The Essex Serpent, by Sarah Perry.

            In an obscure Essex coastal village, rumours flourish:  it has long been accepted by the locals that their little settlement of Aldwinter has been the occasional home of a sea serpent, a huge creature with ‘wings like umbrellas’ and a long thrashing tail, capable of taking  livestock and children when fish are in short supply.  It first made its appearance in the 17th century, and has been a stock explanation ever since for inexplicable absences; after a long period of quiet there have been so many puzzling and tragic anomalies lately that the rumour machine is working overtime:  the serpent has returned!
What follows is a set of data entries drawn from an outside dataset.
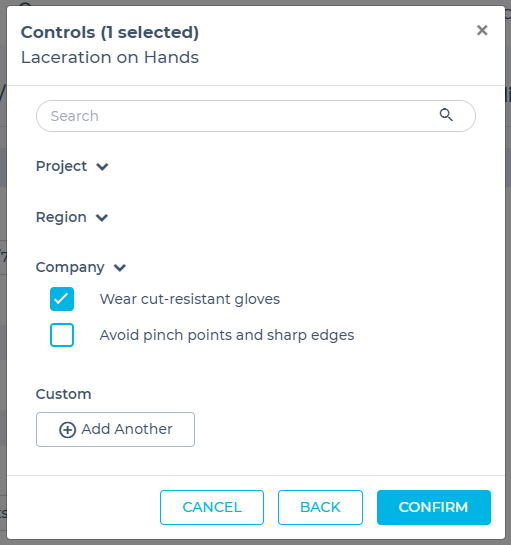The width and height of the screenshot is (511, 545).
Task: Check Avoid pinch points and sharp edges box
Action: [x=62, y=335]
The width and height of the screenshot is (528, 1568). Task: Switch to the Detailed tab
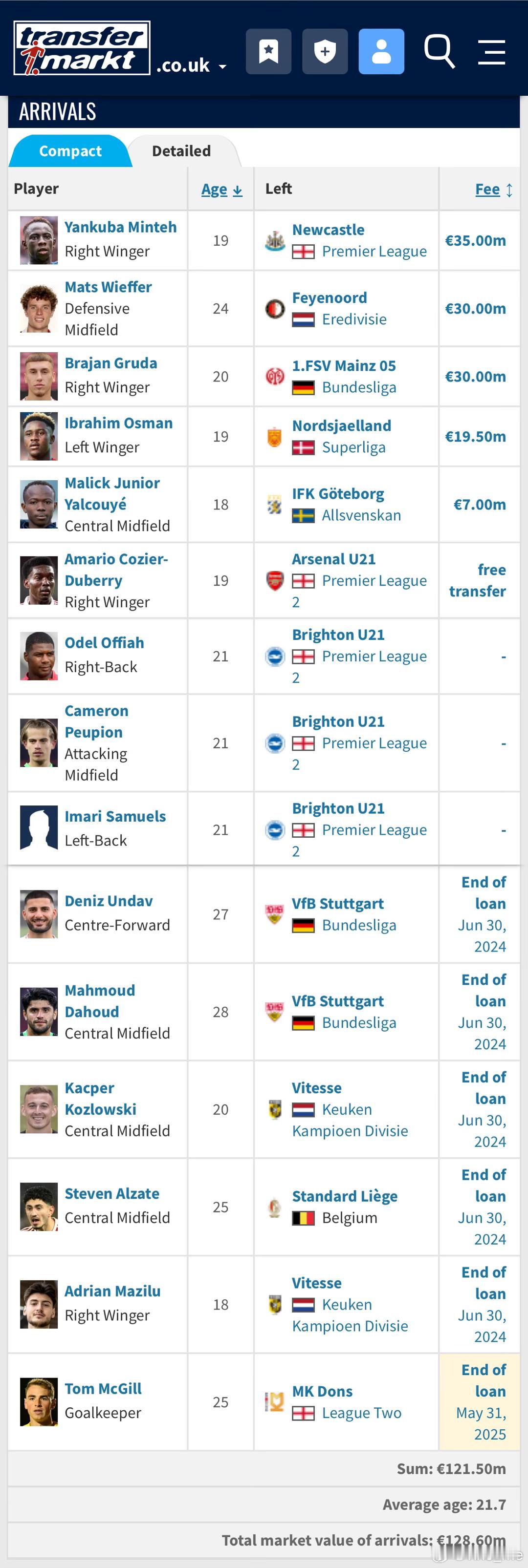(x=181, y=151)
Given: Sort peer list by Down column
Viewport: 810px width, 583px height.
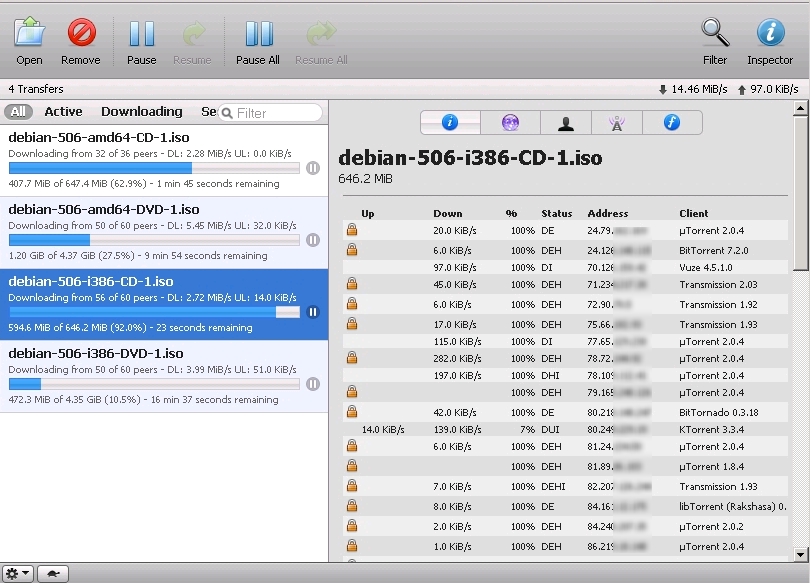Looking at the screenshot, I should 447,213.
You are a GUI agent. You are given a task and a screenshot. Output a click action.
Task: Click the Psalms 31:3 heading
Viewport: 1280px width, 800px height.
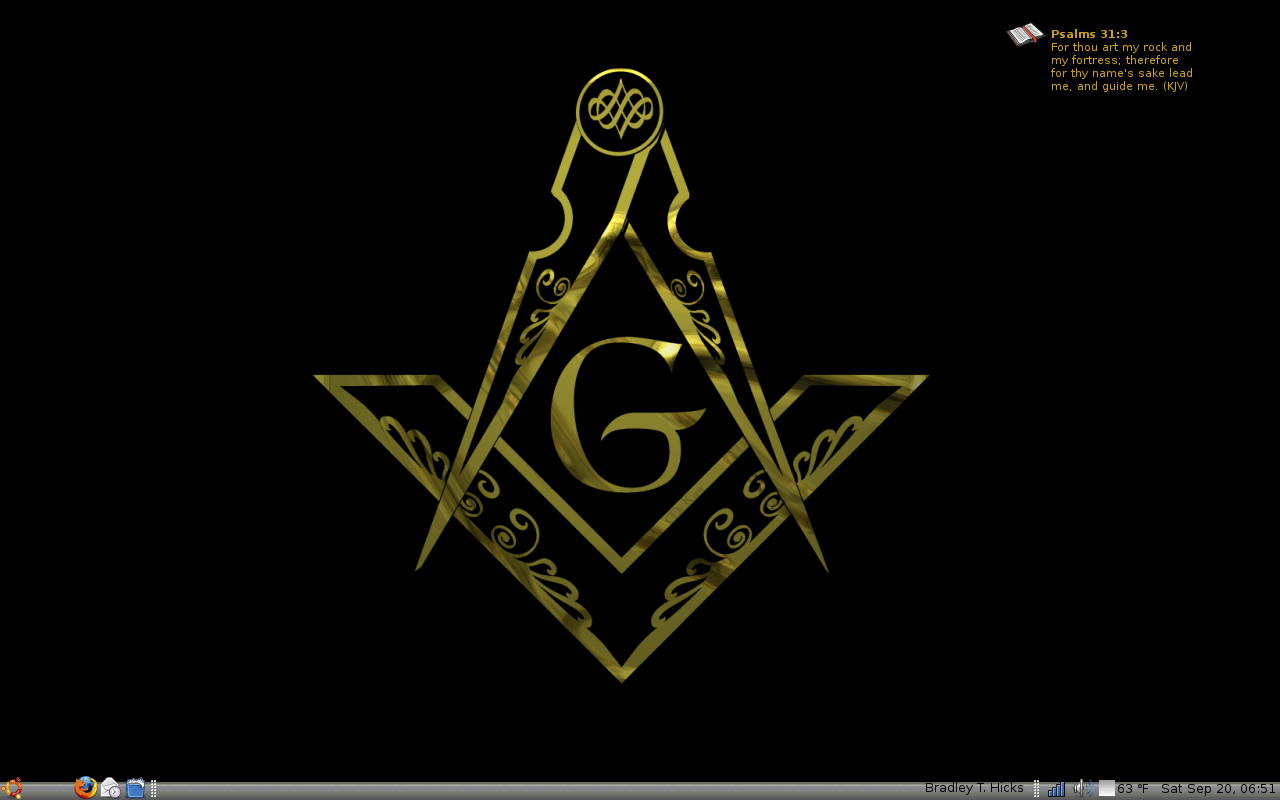(1088, 33)
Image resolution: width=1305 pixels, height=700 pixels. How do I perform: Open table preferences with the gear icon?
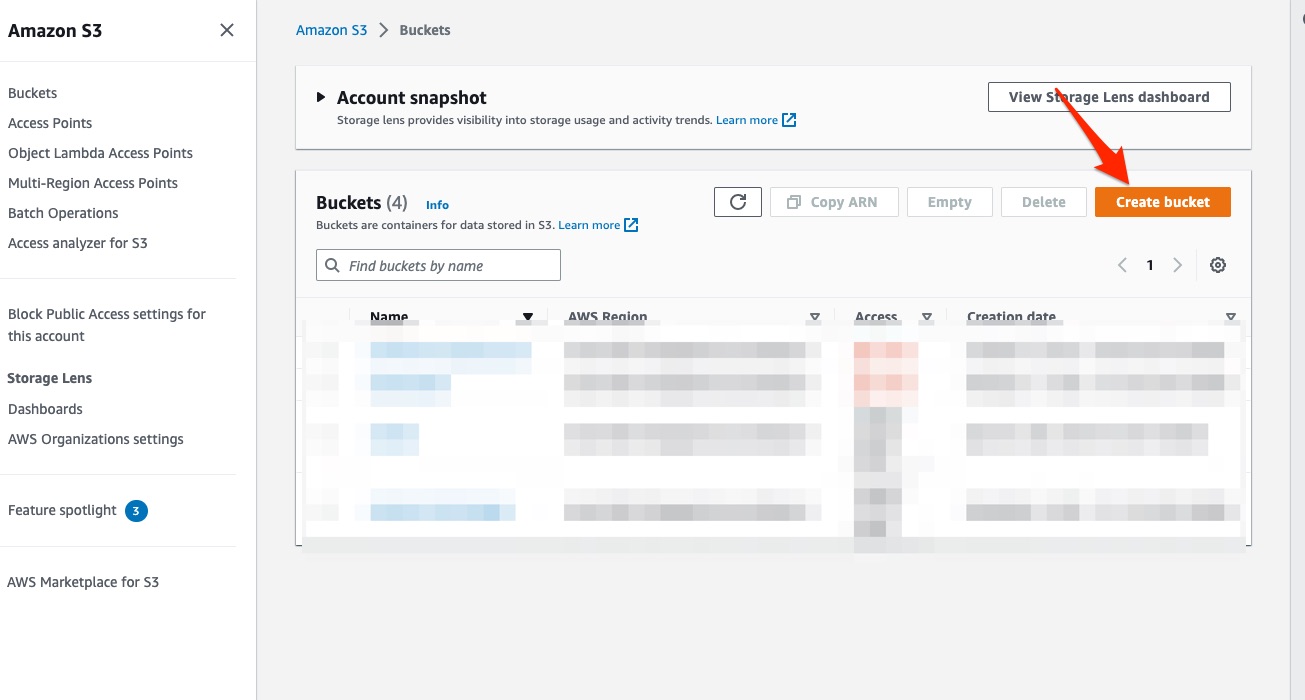pos(1218,264)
            Into this divided camp of superstition and ‘seeing-is-believing’ comes Cora Seaborne, a wealthy woman recently widowed (and not the least bit mournful.)  She has a keen interest in the fossils of millions of years ago, so recently discovered at Lyme Regis by – dare she utter it – A WOMAN! And Cora Seaborne hopes to discover the truth or otherwise of the tales that have reached as far as her upper-class home in London.  That her husband, the source of her wealth, has just died very painfully of throat cancer concerns her not at all:  he was a sadist and deserved his end and if anyone asked Cora (which they haven’t) she would reply that she earned every minute of the new-found freedom her wealth has given her.  Her only regret is that she does not have a more loving relationship with her son Francis, a solitary boy who does not regard the world as ordinary children do.
            Cora has a paid companion of whom she is very fond, Martha, originally hired to be a nurse to Francis, but becoming more of an indispensable friend as the years go by;  Martha is a socialist and wishes to make life better and more liveable for the poor, and to that end she harbours contempt for all the idle rich she meets through Cora but, emboldened by her friend’s heady first tastes of freedom and new-found feminism she is convinced that the Victorian male-dominated world can be breeched if only there were more women like themselves!
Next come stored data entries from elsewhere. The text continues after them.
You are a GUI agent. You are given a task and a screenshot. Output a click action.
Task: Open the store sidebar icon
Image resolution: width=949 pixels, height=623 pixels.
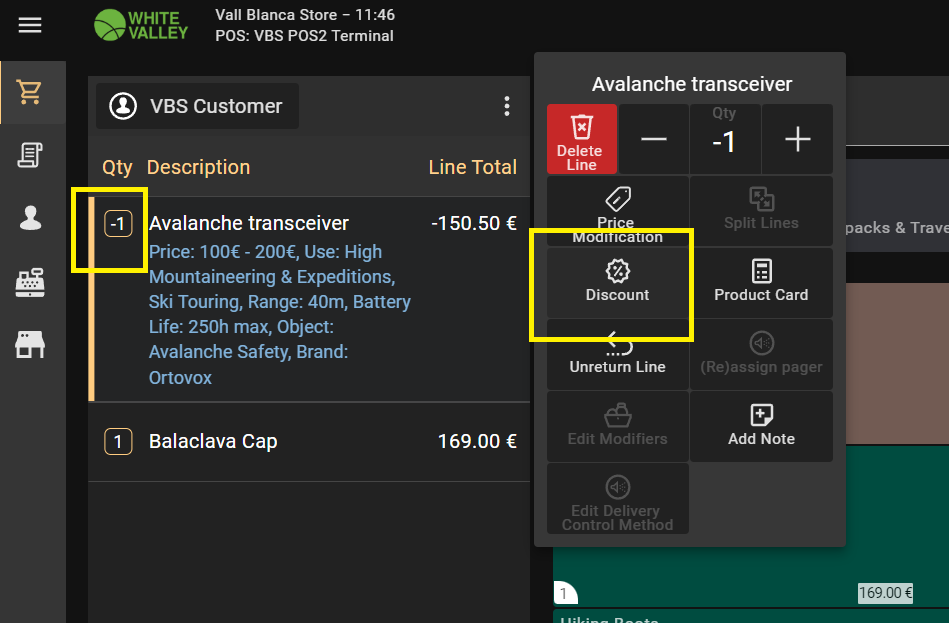coord(30,346)
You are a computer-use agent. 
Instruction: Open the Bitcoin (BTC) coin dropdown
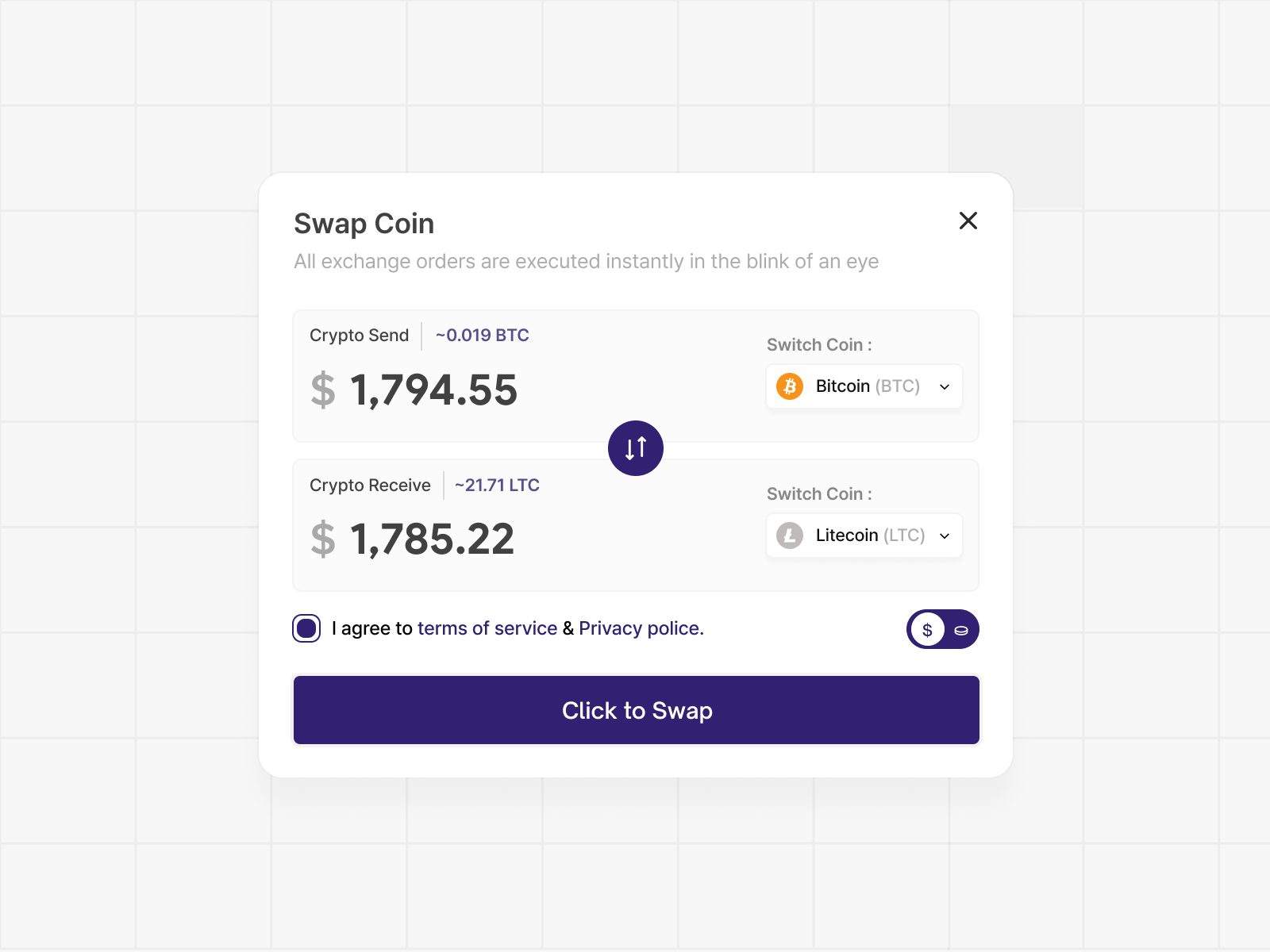[864, 386]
            Ms Perry paints a vast and splendid portrait of a world that in its strictures and mores still bears a chilling similarity to our own supposedly ‘enlightened’ one, especially with regard to price-gouging investors and their connection to homelessness and poverty;  she also employs through her main protagonists spirited combat between superstition, blind religious faith and scientific logic – for Cora meets the local vicar William Ransome and his beautiful wife Stella and is charmed by their whole family – but not enough to keep her revolutionary opinions to herself.  And the Reverend, trying all the while to turn his frightened flock away from what he sees as absurd superstition applied to coincidences (rather a number of them, it must be said) has also to fight a growing attraction for the hurricane force that is the newly-released Cora Seaborne, who wants only to be recognised as a person of intellect, of ideas, not the wearer of silks, corsets (!), jewels and perceived conventions.
            In the hands of a lesser writer, we would have had a good old-fashioned Victorian Fruity Melodrama, but Ms Perry writes with beauty and elegance and her stunning imagery lays bare the ugliness of Victorian life as well as its sumptuousness.  Does anything ever really change?  FIVE STARS.